Forecasting the COVID-19 pandemic using multi-agent modeling

The causative agent of the COVID-19 pandemic, SARS-CoV-2, has been responsible for profound economic hardship, loss of income, economic crisis, substantial morbidity, and more than 6 million deaths worldwide.
Forecasting the COVID-19 pandemic using multi-agent modeling

The pandemic is ongoing, and continued viral transmission allows for the accumulation of mutations in the viral genome, which can improve viral replication, immune escape, and increase transmissibility. Given these fast-evolving SARS-CoV-2 variants, it remains critical to develop our understanding of the spread of this virus and disease. Indeed, the challenges of studying the dynamics of SARS-CoV-2 transmission has increased interest in epidemiological modeling and prediction research worldwide. In article “Using multiagent modeling to forecast the spatiotemporal development of the COVID-19 pandemic in Poland”, the authors present an agent-based simulation model (ABM) that simulates the spread of the COVID-19 pandemic at the regional administrative level in Poland. The ‘what-if’ system model that the paper describes is a multi-agent generalization of the SEIR epidemiological model, which enables prediction of the pandemic's course in various regions of Poland, taking into account Poland's spatial and demographic diversity, residents' level of mobility, and, primarily, the level of restrictions imposed and degree of associated compliance. The simulation system developed in this study considers detailed demographic data, topographic models and lifestyle factors specific to each community. The proposed agent-based simulation model achieves its high level of accuracy in part because it individually models each person living in each poviat (an administrative unit of Poland, of which there are 380) as a numerical agent. Thus, it provides a highly detailed model of social interactions and disease transmission. The model, made publicly available as free software, was tested in three representative regions of Poland. The ABM modelling tool used in this study was the GAMA Platform (, which allows for flexible model adjustment, application to other geographic areas, as well as scaling to provinces, counties, states or even countries. The results demonstrate that implementing social distancing and limiting mobility is crucial for impeding pandemic spread before the development of an effective vaccine. The model also shows the importance of social, demographic, and topographic features, which can help inform  appropriate measures for a given region.

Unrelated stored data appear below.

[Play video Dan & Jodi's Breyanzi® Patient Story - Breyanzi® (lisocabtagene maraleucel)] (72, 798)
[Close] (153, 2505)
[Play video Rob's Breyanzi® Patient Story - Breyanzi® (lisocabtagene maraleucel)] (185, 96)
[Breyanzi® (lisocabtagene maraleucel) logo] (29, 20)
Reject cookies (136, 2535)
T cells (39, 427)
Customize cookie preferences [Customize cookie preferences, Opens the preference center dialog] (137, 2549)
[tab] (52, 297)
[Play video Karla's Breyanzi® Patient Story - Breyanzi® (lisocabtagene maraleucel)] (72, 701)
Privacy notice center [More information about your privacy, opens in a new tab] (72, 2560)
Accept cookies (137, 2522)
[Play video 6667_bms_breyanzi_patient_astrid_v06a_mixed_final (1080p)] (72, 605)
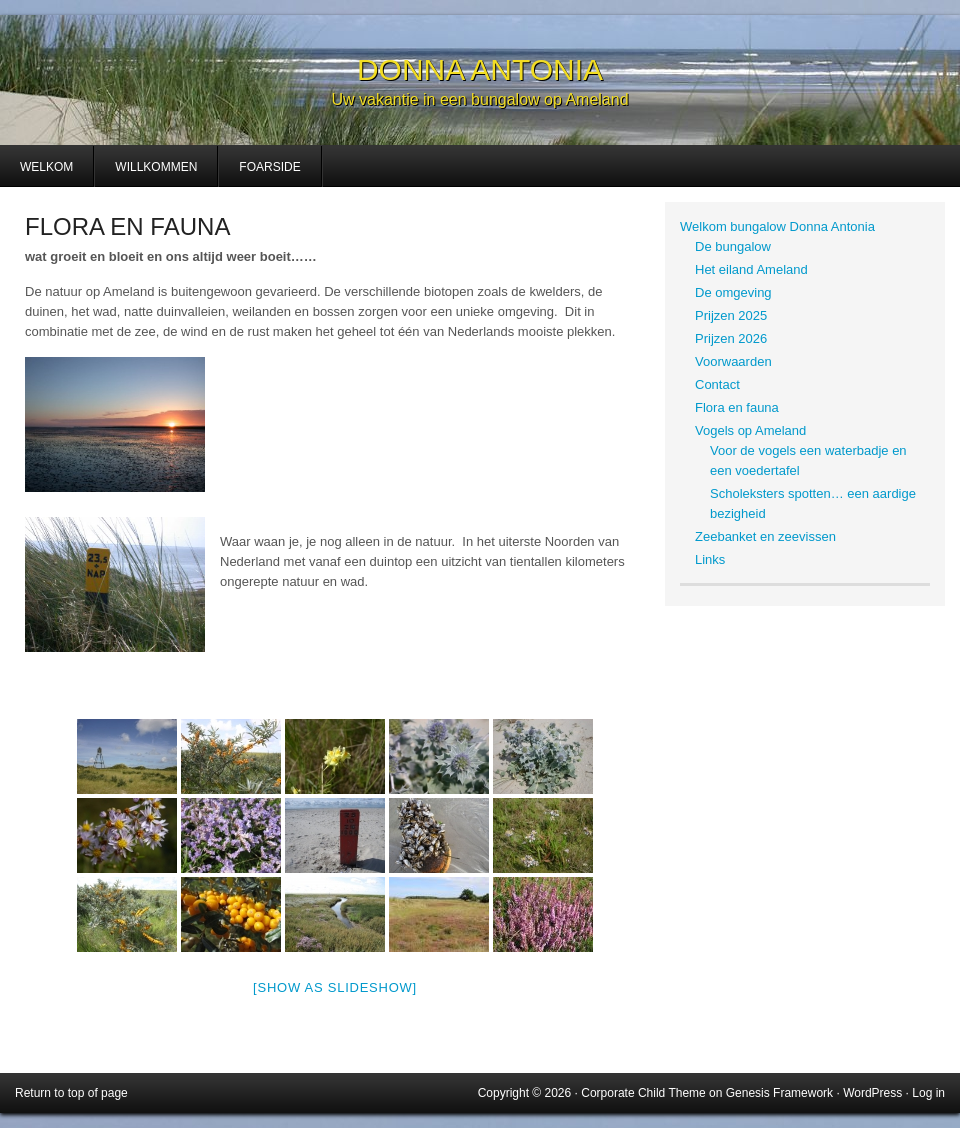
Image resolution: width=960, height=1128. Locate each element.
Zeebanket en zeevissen (765, 536)
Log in (928, 1093)
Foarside (269, 167)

The proposed agent-based simulation model gives a highly useful yet still valid tool to predict the probability of infection transmission in a given region.

Our model may serve as a resource for authorities considering the introduction of restrictions by region to prevent virus transmission, making it a powerful potential tool to understand and combat both current and future pandemics. The next “wave” of COVID-19 may occur in the fall of this year.